Les châtiments, Kafka métamorphosé

par | 30, Mar 2020 | Chroniques | 0 commentaires

20:00 : Les rideaux s’ouvrent à l’auditorium de Dijon pour accueillir un spectacle inédit, Les Châtiments, présentée par l’opéra de Dijon. Cette création unique, mise en scène par David Lescot, composée par Brice Pauset et orchestrée par Emilio Pomarico, reprend 3 histoires du célèbre romancier et nouvelliste, Franz Kafka. 105 ans après la parution de sa première œuvre, Le Verdict, Kafka est de retour sur scène. Cette fois-ci dans un spectacle des plus déconcertants. La salle où le concert à lieu ainsi que les décors plongent instantanément le spectateur dans une ambiance hors du temps, qui introduit l’atmosphère de l’opéra qui va suivre. David Lescot offre une mise en scène étonnante grâce à des décors, à la fois intrigants et originaux, qui grâce à leur mobilité, rythment le spectacle. La musique aux allures de bruits, laisse place à une sensation de lutte et de conflit entre la scène et l’orchestre. Les sons, dissonants et bruyants, prennent le dessus sur la mise en scène, les chants et le jeu des acteurs. L’intrigue principale forme le nœud de l’action et laisse perplexe. La barrière de la langue, les surtitres, font perdre le fil de l’histoire, et le jeu d’acteur presque ridicule, crée un fossé entre le spectateur et les personnages.
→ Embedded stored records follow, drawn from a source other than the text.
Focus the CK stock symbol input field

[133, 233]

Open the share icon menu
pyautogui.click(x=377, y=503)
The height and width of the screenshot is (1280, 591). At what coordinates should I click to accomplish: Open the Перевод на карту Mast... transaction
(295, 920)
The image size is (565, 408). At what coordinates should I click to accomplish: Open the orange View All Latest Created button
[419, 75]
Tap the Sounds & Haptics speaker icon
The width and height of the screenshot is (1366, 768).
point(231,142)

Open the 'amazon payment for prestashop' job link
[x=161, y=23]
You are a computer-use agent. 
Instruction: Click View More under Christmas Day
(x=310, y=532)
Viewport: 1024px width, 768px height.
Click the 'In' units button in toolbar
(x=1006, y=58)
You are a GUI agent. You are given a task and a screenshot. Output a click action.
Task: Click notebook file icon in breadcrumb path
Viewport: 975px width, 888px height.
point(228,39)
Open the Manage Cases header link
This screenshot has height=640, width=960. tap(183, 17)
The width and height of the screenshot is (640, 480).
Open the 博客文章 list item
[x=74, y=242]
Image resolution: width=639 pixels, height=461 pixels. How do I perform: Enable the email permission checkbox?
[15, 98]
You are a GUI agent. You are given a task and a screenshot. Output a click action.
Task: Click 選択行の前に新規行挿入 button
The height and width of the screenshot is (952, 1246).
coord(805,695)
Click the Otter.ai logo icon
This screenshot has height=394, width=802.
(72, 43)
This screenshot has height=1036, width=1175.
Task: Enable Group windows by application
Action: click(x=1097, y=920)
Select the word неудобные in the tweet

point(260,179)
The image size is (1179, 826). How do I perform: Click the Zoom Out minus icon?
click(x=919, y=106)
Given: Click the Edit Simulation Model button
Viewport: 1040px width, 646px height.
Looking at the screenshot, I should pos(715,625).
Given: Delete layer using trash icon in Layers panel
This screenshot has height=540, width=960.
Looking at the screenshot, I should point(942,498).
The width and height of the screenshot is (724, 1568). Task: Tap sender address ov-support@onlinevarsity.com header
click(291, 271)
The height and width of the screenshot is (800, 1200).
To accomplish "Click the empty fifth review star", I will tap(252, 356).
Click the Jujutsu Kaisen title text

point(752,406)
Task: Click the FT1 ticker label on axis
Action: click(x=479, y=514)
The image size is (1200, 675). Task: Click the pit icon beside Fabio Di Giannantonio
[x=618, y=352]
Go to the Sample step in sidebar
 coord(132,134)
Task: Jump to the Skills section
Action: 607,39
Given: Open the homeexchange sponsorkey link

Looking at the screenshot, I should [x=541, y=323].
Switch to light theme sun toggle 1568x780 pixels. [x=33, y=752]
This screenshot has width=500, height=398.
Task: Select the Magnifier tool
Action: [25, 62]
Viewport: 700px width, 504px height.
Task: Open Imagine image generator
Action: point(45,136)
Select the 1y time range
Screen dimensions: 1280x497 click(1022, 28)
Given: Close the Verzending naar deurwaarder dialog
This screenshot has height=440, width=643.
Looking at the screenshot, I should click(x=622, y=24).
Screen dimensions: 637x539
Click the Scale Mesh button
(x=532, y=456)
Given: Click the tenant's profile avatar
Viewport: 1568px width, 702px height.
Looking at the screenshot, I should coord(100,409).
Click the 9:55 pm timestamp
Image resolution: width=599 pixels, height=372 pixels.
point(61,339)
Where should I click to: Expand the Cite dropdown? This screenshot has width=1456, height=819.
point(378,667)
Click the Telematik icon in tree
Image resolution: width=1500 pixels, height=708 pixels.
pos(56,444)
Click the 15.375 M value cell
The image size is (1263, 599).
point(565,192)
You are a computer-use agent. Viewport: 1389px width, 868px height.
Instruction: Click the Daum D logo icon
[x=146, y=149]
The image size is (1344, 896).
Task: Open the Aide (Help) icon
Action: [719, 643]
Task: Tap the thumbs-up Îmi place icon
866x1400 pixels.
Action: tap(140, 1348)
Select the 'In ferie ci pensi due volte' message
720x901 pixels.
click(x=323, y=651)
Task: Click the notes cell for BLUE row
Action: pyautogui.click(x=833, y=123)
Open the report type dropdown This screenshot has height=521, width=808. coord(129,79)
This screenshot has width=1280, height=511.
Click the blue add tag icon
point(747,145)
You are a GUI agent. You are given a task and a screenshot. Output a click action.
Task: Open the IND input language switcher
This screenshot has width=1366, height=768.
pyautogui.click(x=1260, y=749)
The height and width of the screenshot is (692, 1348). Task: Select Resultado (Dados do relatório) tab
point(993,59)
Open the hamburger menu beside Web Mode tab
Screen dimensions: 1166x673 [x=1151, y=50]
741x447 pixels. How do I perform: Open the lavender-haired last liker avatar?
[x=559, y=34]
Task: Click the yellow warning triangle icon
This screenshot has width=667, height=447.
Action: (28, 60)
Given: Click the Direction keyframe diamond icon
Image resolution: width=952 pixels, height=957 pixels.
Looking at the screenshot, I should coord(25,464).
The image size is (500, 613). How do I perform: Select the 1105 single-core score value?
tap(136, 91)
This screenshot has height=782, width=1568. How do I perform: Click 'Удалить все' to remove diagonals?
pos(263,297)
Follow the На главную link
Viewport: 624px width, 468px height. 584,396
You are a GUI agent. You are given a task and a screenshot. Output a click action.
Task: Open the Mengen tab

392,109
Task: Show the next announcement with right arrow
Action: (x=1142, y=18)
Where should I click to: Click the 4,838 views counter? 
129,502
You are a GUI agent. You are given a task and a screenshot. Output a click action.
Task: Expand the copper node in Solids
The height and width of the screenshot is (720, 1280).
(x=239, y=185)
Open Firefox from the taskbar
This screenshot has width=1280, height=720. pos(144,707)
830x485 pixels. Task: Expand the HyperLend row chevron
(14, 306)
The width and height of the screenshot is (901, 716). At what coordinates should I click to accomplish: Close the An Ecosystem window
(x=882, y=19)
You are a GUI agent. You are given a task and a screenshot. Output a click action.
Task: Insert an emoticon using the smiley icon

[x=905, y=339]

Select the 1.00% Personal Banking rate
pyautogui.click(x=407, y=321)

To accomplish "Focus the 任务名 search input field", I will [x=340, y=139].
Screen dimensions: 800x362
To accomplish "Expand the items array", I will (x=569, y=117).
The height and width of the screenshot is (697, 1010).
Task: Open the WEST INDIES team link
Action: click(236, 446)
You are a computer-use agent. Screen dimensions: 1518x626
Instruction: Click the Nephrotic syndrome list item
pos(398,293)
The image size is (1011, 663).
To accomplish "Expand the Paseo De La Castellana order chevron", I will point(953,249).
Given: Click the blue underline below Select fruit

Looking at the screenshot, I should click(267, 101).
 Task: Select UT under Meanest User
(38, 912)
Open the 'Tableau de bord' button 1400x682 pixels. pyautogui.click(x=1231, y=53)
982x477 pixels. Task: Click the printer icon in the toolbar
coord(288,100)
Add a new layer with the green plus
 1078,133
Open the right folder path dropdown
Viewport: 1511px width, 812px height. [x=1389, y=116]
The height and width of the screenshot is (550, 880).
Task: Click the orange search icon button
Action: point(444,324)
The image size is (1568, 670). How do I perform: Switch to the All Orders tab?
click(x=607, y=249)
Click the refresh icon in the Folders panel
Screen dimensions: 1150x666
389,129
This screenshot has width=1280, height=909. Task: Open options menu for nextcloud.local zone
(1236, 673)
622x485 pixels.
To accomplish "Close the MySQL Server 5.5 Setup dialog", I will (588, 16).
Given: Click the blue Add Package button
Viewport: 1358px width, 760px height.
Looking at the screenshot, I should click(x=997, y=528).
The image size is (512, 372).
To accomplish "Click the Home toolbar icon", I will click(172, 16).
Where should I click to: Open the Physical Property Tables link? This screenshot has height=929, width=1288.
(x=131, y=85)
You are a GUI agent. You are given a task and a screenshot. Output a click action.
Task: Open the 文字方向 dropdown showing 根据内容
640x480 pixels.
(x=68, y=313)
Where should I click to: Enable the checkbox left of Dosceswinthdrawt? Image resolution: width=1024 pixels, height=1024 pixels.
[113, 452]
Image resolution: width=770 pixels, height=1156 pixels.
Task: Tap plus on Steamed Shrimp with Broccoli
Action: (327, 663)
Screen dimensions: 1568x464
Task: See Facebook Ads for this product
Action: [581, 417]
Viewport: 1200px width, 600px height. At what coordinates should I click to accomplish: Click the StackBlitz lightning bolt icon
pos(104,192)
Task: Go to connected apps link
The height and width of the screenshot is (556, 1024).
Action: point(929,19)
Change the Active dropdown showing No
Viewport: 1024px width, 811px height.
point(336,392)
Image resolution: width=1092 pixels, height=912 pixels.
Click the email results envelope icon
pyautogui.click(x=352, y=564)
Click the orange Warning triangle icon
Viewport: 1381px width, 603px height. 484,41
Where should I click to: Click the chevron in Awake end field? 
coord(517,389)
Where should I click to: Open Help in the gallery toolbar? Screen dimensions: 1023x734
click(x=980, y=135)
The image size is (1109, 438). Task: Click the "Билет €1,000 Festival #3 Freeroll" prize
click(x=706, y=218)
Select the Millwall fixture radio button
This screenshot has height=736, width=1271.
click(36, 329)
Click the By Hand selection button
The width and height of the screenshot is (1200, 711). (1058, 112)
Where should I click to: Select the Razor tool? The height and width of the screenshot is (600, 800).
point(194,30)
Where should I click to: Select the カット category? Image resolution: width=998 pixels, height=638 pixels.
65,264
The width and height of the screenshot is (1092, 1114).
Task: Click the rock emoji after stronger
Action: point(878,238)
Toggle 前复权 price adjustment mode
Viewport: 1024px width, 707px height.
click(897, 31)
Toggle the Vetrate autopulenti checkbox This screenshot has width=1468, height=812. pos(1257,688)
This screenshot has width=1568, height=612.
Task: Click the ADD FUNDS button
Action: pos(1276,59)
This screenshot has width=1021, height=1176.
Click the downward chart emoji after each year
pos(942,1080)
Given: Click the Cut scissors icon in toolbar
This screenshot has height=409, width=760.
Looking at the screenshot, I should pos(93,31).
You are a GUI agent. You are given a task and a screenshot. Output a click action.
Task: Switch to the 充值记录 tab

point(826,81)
Cet opéra qui allie subtilement orchestre et théâtre musical est une expérience unique que chacun appréhende et vit à sa manière. Mais il est vrai que la métamorphose d’un homme se réveillant un matin transformé en monstre a du mal à nous captiver, à nous émouvoir. Un opéra contemporain un peu ardu pour les novices mais une création originale qui ne vous laisse pas indifférent.